[[ Supplied records, beginning ]]

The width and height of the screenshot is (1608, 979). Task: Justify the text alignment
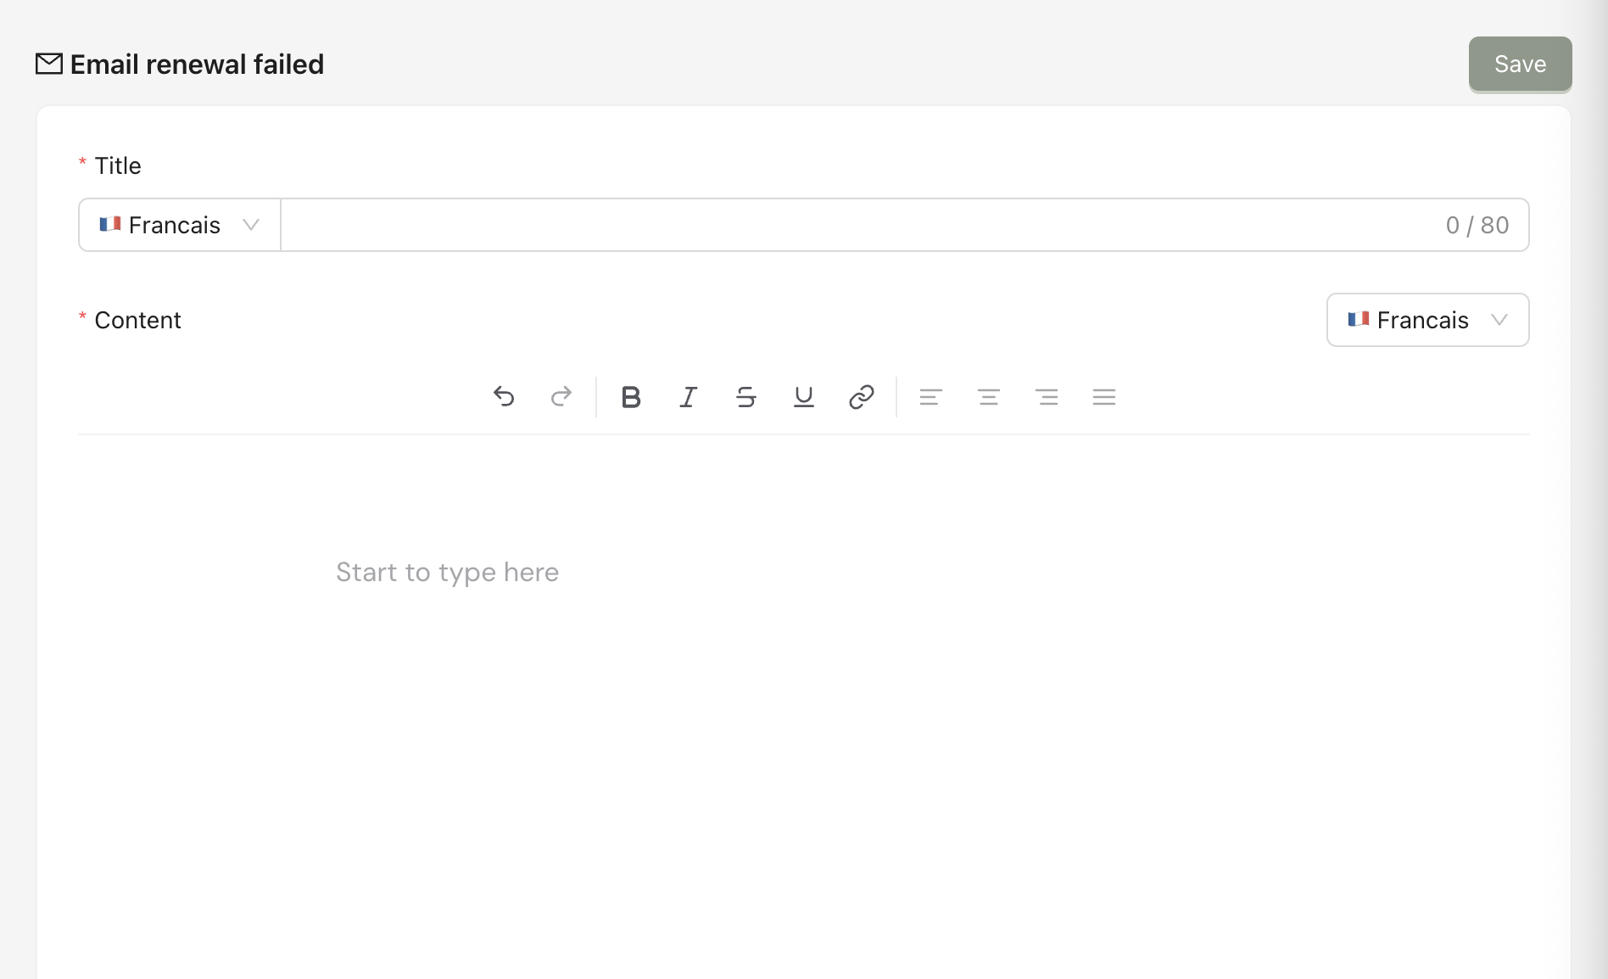1103,396
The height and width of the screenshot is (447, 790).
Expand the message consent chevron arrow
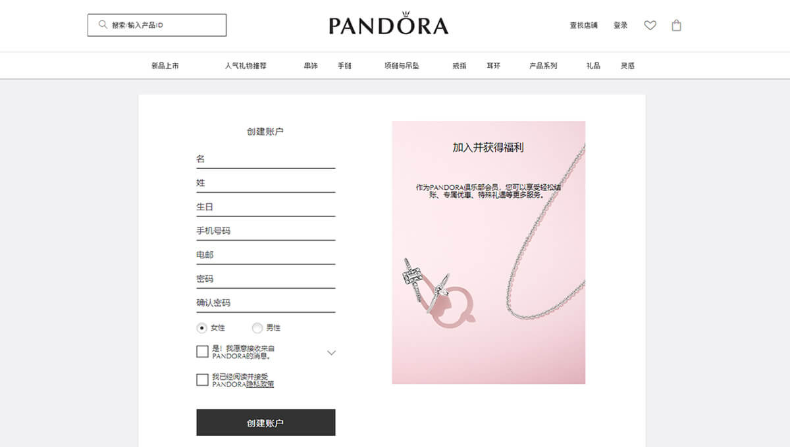(x=331, y=353)
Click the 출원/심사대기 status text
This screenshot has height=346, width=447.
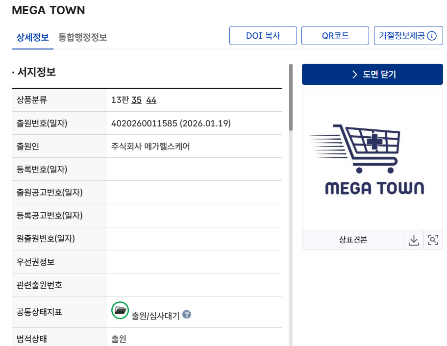pos(156,315)
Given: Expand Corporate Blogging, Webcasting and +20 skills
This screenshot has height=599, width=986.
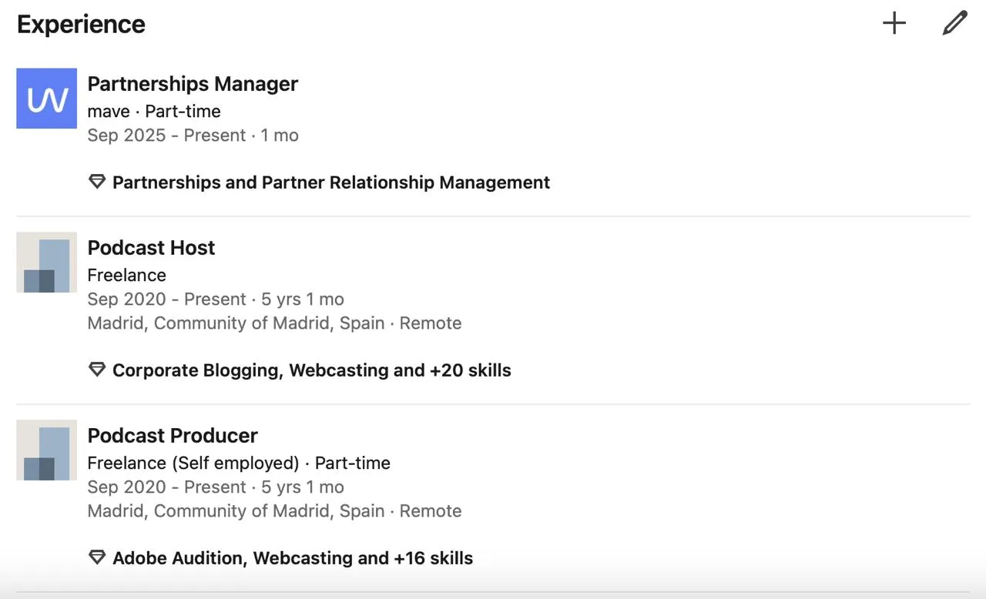Looking at the screenshot, I should (312, 370).
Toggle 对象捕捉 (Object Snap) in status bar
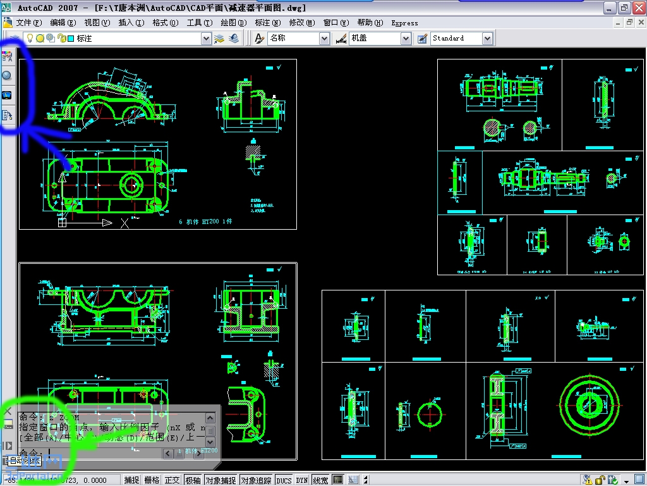 click(221, 480)
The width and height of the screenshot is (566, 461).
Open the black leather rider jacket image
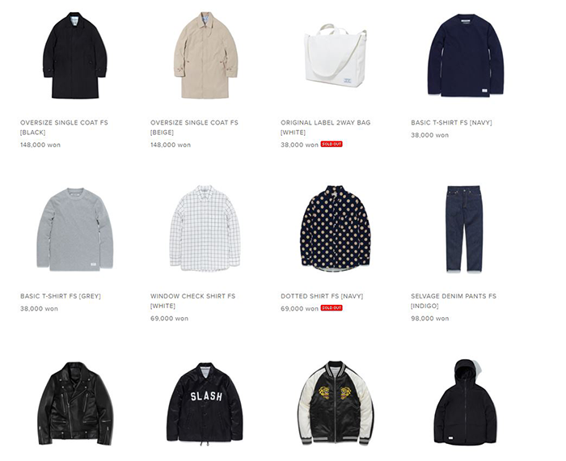click(x=75, y=404)
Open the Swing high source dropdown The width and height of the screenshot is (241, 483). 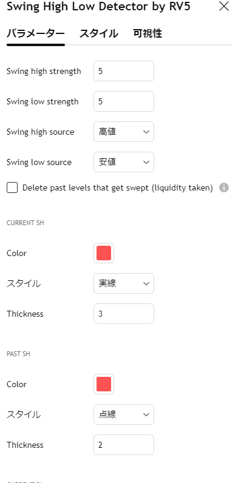click(x=124, y=132)
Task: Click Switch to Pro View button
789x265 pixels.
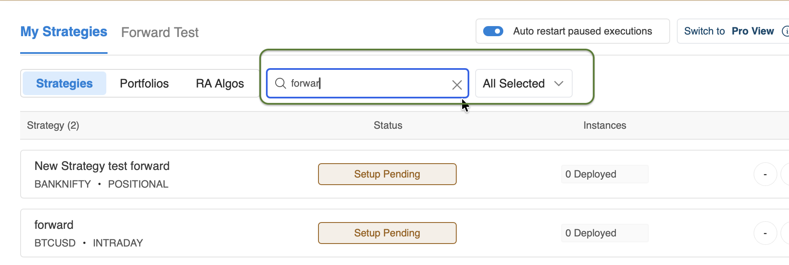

[[ Supplied records, end ]]

Work to be completed ->
Transcribe exactly and only the lines from the top of the records through the line containing "The width and height of the screenshot is (566, 461).", inclusive, and do not copy the pictures.

Exercise result ->
The width and height of the screenshot is (1608, 979). Task: Justify the text alignment
1103,396
The height and width of the screenshot is (447, 790).
Expand the message consent chevron arrow
(x=331, y=353)
Click the 출원/심사대기 status text
This screenshot has height=346, width=447.
pos(156,315)
Given: Expand Corporate Blogging, Webcasting and +20 skills
This screenshot has height=599, width=986.
Looking at the screenshot, I should (312, 370).
Toggle 对象捕捉 (Object Snap) in status bar
 click(221, 480)
The width and height of the screenshot is (566, 461).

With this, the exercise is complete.